Both Spanner and Calvin are both (theoretically) roughly-linearly scalable for transactional workloads for which it is rare for concurrent transactions to be accessing the same data. However, major differences begin to present themselves as the conflict rate between concurrent transactions starts to increase.
Both Spanner and Calvin, as presented in the paper, use locks to prevent concurrent transactions from interfering with each other in impermissible ways. However, the amount of time they hold locks for an identical transaction is substantially different. Both systems need to hold locks during the commit protocol. However, since Calvin’s commit protocol is shorter than Spanner’s, Calvin reduces the lock hold time at the end of the transaction. On the flip side, Calvin acquires all locks that it will need at the beginning of the transaction, whereas Spanner performs all reads for a transaction before acquiring write locks.
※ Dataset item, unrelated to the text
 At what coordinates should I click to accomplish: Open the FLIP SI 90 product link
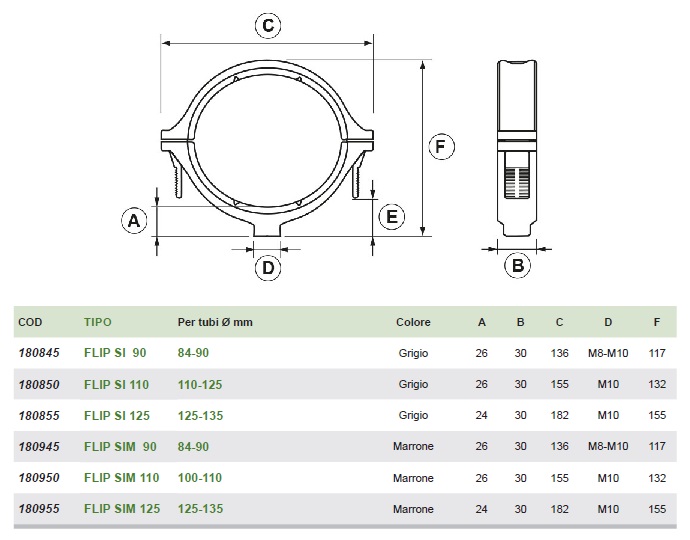tap(115, 353)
Therefore, Spanner reduces lock time at the beginning of the transaction.
However, this latter advantage for Spanner is generally outweighed by the former (extra lock-hold time at the end of the transactions) disadvantage, since, as discussed above, the latency of two-phase commit in Spanner involves at least three iterations of cross-region Paxos. Furthermore, Spanner has an additional major disadvantage relative to Calvin in lock-hold time: Spanner must also hold locks during replication (which, as mentioned above, is also a cross-region Paxos process). The farther apart the regions, the larger the latency of this replication, and therefore, the longer Spanner must hold locks.
In contrast, Calvin does its replication during preprocessing, and therefore does not need to hold locks during replication. This leads to Calvin holding locks for much shorter periods of time than Spanner, and therefore being able to process more concurrent transactions in parallel that conflict with each other.
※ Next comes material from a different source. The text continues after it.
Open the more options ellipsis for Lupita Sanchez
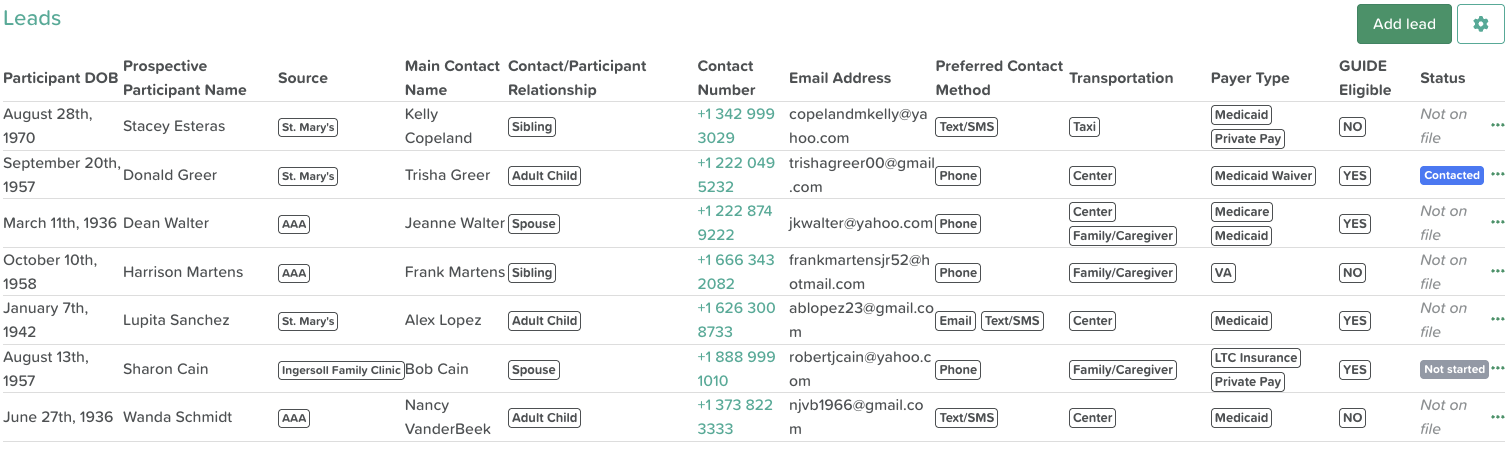Screen dimensions: 1511x450 click(x=1497, y=320)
A second difference that can affect scalability is the following: Calvin requires only a single Paxos group for replicating the input log. In contrast, Spanner requires one independent Paxos group per shard, with proportionally higher overhead.
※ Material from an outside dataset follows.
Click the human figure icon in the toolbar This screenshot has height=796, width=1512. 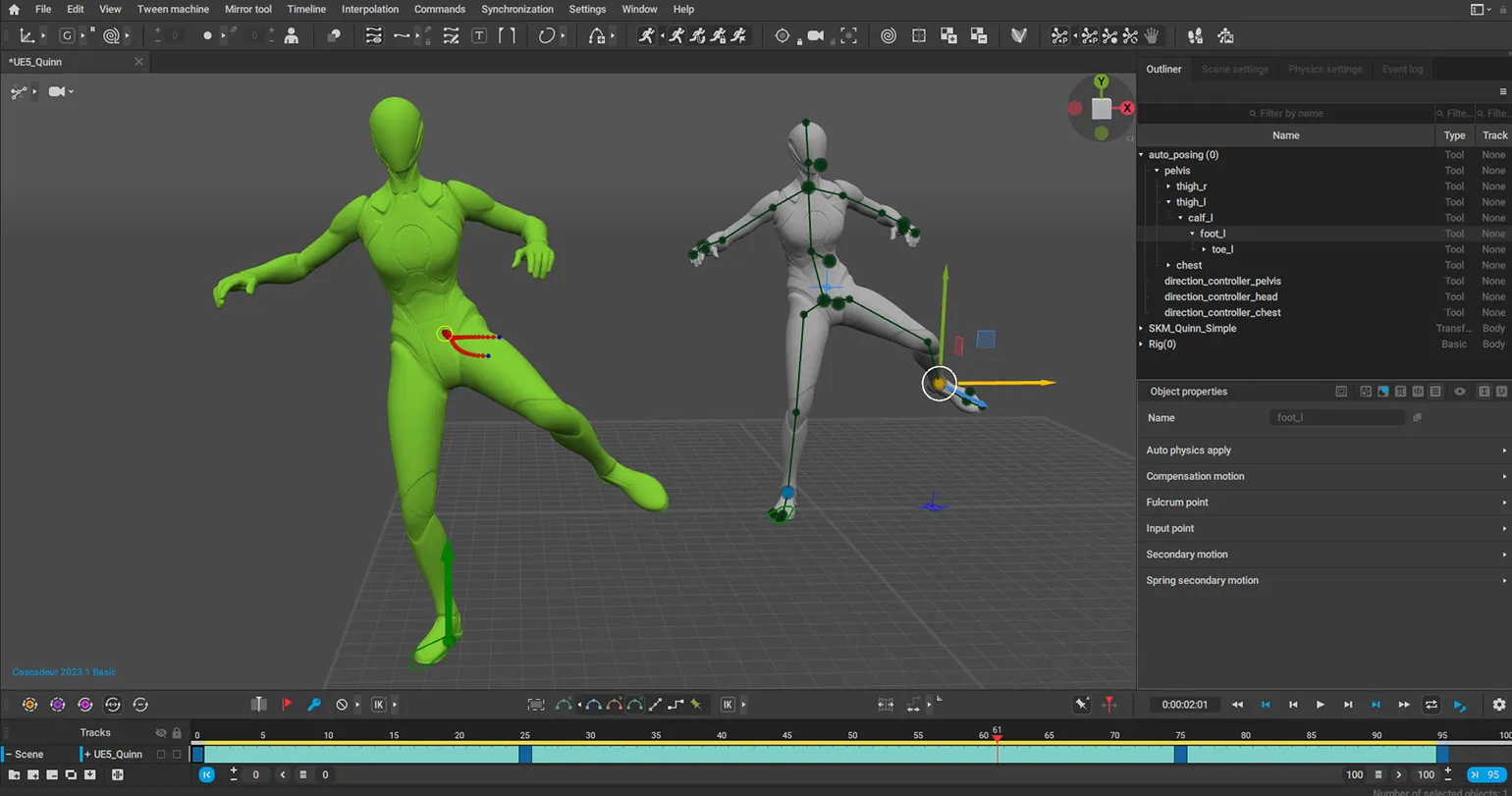292,36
Overall, Calvin has higher throughput scalability than Spanner for transactional workloads where concurrent transactions access the same data. This advantage increases with the distance between datacenters.

Limitations

In order to implement deterministic transaction processing, Calvin requires the preprocessor to analyze transactions and potentially “pre-execute” any non-deterministic code to ensure that replicas do not diverge. This implies that the preprocessor requires the entire transaction to be submitted at once. This highlights another difference between Calvin and Spanner --- while Spanner theoretically allows arbitrary client-side interactive transactions (that may include external communication), Calvin supports a more limited transaction model.
There are some subtle, but interesting differences between Calvin and Spanner in rare situations where every single replica for a shard is unavailable, or if all but one are unavailable, but these differences are out of scope for this post.

Conclusion

I’m obviously biased in favor of Calvin, but in going through this exercise, I found it very difficult to find cases where an ideal implementation of Spanner theoretically outperforms an ideal implementation of Calvin. The only place where I could find that Spanner has a clear performance advantage over Calvin is for latency of read-only transactions submitted by clients that are physically close to the location of the leader servers for the partitions accessed by that transaction. Since any complex transaction is likely to touch multiple partitions, this is almost impossible to guarantee in a real-world setting.
However, many real-world workloads do not require client-side interactive transactions, and furthermore only need transactional support for writes and are satisfied with performing reads against a snapshots (after all, this is the default isolation model of many SQL systems). It seems to me that Calvin is the better fit for a large class of modern applications.